EU's Sweeping DSA Imposes New Rules On Content Moderation

A number of internet giants, including Meta’s Facebook and Instagram platforms, Apple’s online App Store, and a few Google services, will be subject to new regulations in the EU.

EU's Sweeping DSA Imposes New Rules On Content Moderation

The comprehensive Digital Services Act (DSA) of the European Union imposes new rules on content moderation, user privacy, and transparency, putting more than a dozen of the largest internet businesses in the world under unheard-of judicial scrutiny.

A number of internet giants, including Meta‘s (META.O) Facebook and Instagram platforms, Apple’s online App Store, and a few Google (GOOGL.O) services, will be subject to new regulations in the EU starting on Friday. These regulations include preventing the spread of harmful content, prohibiting or restricting certain user-targeting techniques, and sharing some internal data with regulators and related researchers.

With other comprehensive pieces of legislation, including the Digital Markets Act and the AI Act, on the horizon, the EU is regarded as the global leader in digital regulation.
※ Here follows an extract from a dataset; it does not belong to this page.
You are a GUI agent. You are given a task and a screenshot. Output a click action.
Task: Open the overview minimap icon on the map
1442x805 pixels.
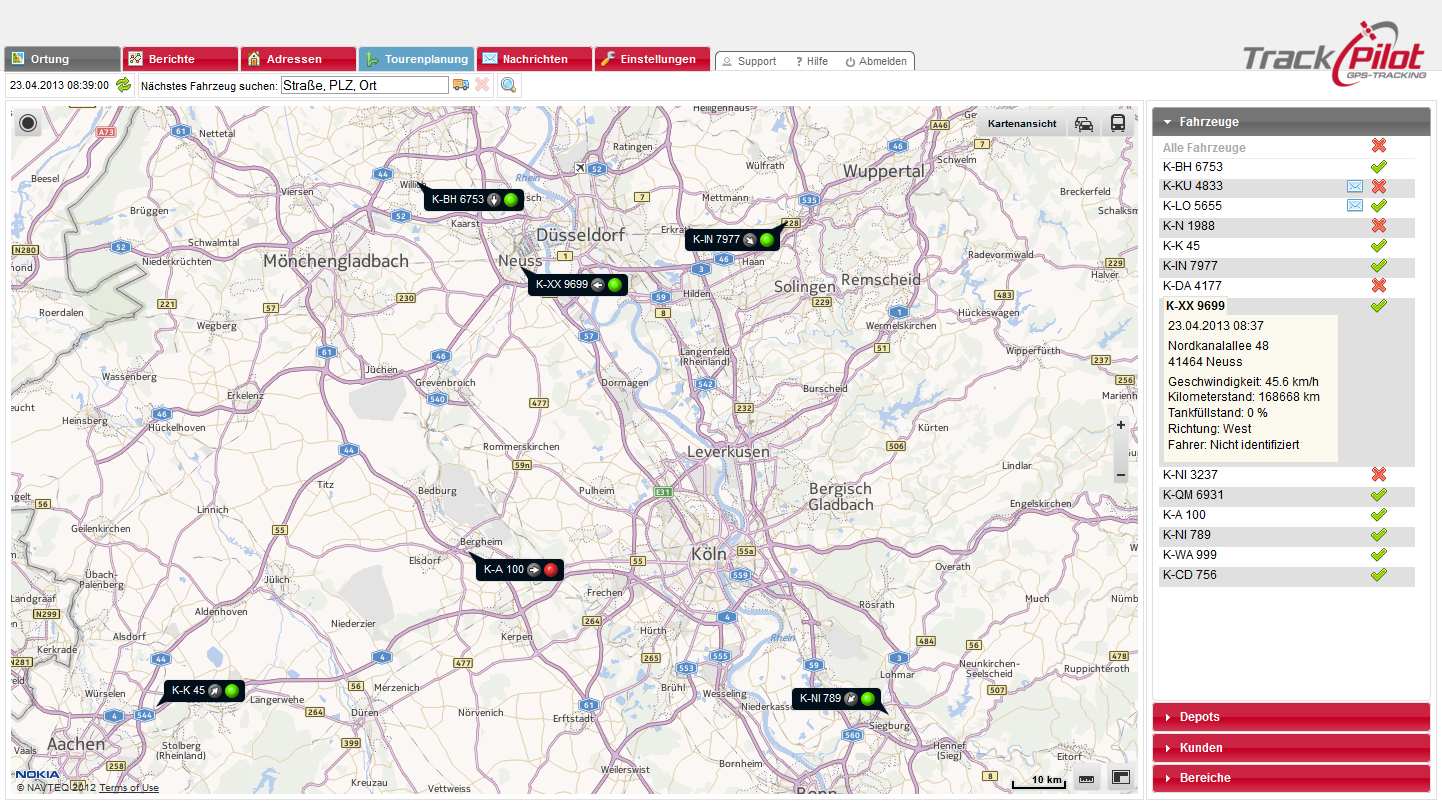click(x=1121, y=778)
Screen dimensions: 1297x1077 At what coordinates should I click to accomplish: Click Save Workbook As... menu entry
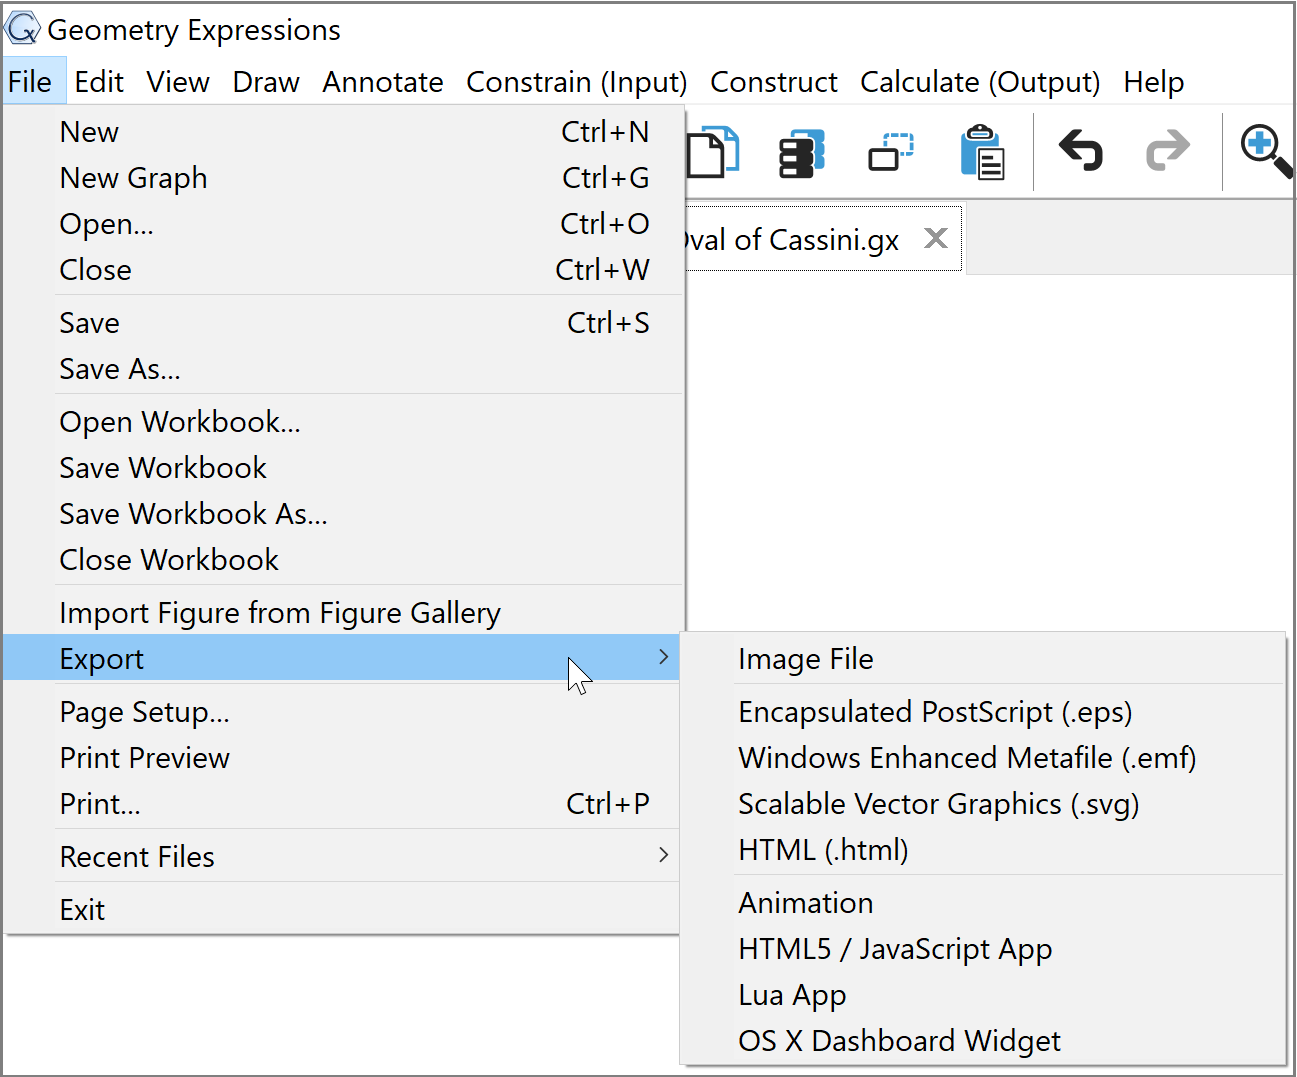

The implementation of comparable legislation across the world will be influenced by how successfully the bloc implements these rules on content moderation, user privacy, and transparency.

Researchers have questioned whether these businesses have gone above and beyond what is required of them by the law.
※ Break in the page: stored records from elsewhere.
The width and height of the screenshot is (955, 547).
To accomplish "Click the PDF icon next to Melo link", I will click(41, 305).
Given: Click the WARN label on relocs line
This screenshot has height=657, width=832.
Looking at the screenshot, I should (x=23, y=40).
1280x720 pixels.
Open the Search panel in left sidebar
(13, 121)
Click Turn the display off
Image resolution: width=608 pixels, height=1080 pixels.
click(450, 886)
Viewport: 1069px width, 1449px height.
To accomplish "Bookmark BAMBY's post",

19 of the biggest online sites, which have more than 45 million users in the EU, are the only ones to whom the laws now apply. They will, however, be applicable to all online platforms, regardless of size, starting in the middle of February.

Any company found to be in violation of the DSA is subject to a punishment of up to 6% of its annual global revenue, and persistent violators risk being completely barred from conducting business in Europe.
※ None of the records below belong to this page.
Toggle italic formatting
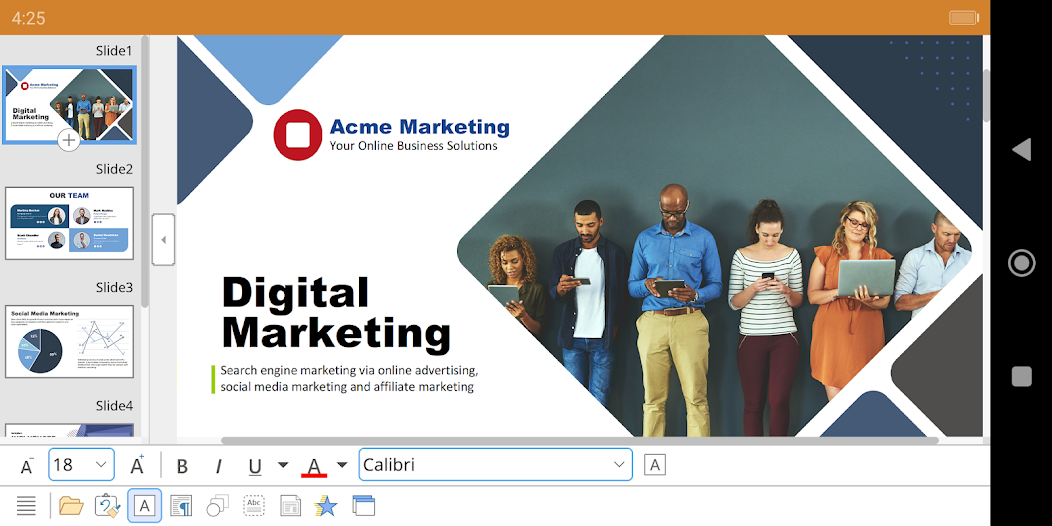(x=218, y=466)
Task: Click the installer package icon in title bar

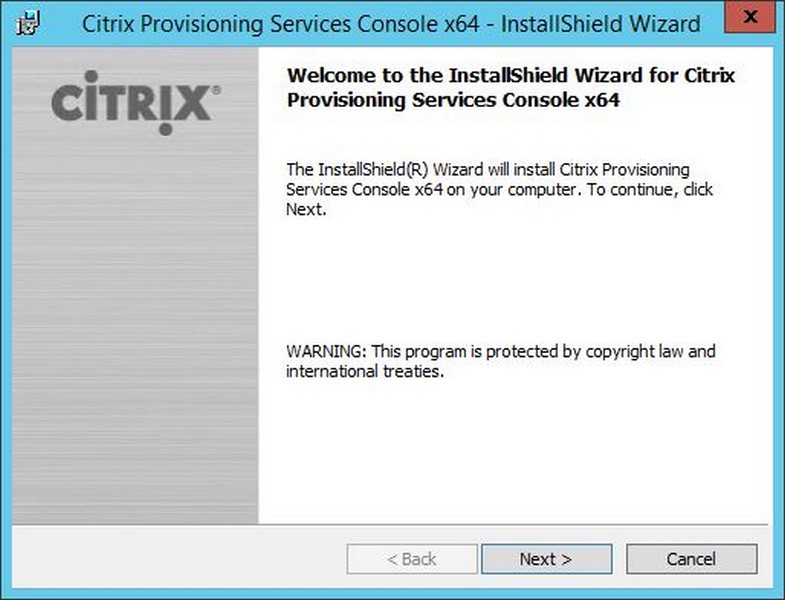Action: tap(28, 23)
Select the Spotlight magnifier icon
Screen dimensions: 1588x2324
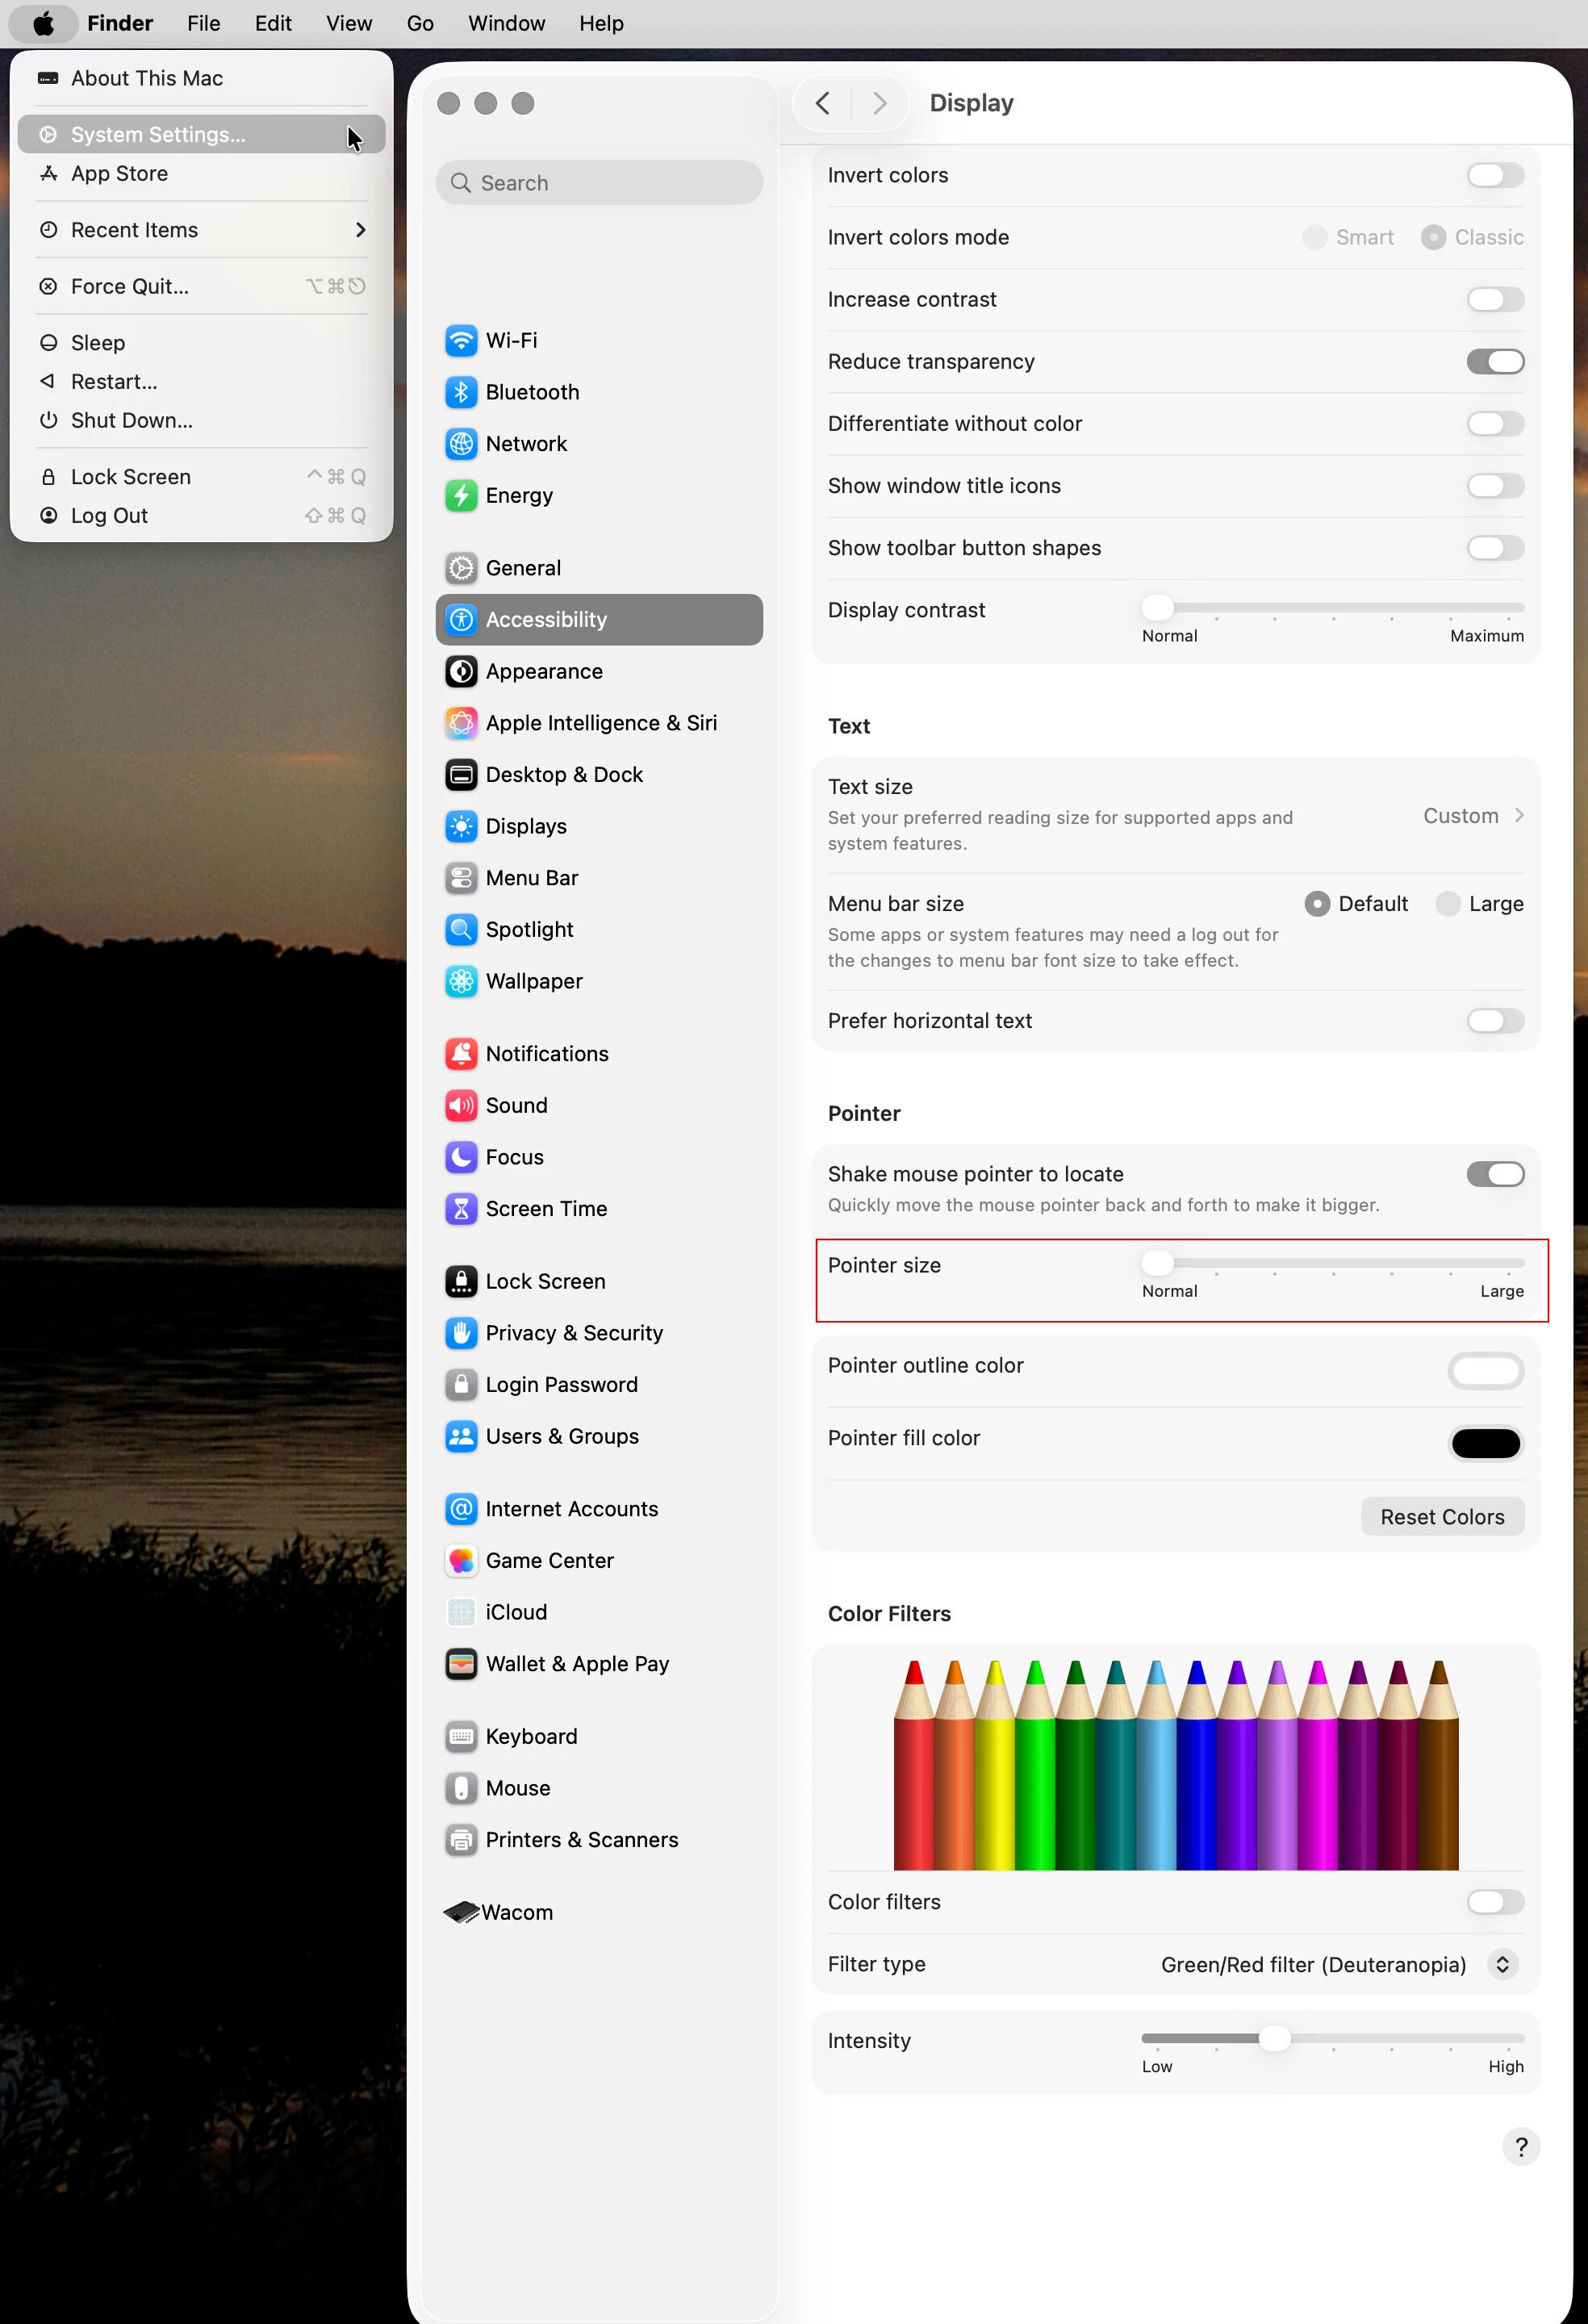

Reuters enquired about the modifications made by each entity designated under the DSA. Most declined to speak more or did not react at all, pointing to relevant public blog entries.

E-commerce behemoth Amazon (AMZN.O) and German fashion retailer Zalando (ZALG.DE) are the two businesses picked out for early regulation, and both are now fighting their placement on the list in court.

Platforms will likely battle tenaciously to uphold their policies, predicted Kingsley Hayes, director of data and privacy litigation at Keller Postman. “Especially when new compliance requirements infringe on their fundamental business models.”

The European Commission said that it had volunteered to do DSA “stress tests” using the 19 platforms over the previous six months.

These assessments evaluated the platforms’ capacity to “detect, address and mitigate systemic risks, such as disinformation,” according to a Commission representative.

Facebook, Instagram, Twitter, TikTok, and Snapchat are just a few of the sites that have taken part in such studies. The Commission stated that greater effort was required in each instance to get ready for the DSA.

Research from the nonprofit Eko revealed on Thursday that Facebook was still approving internet advertising with problematic content moderation even after the rules went into force.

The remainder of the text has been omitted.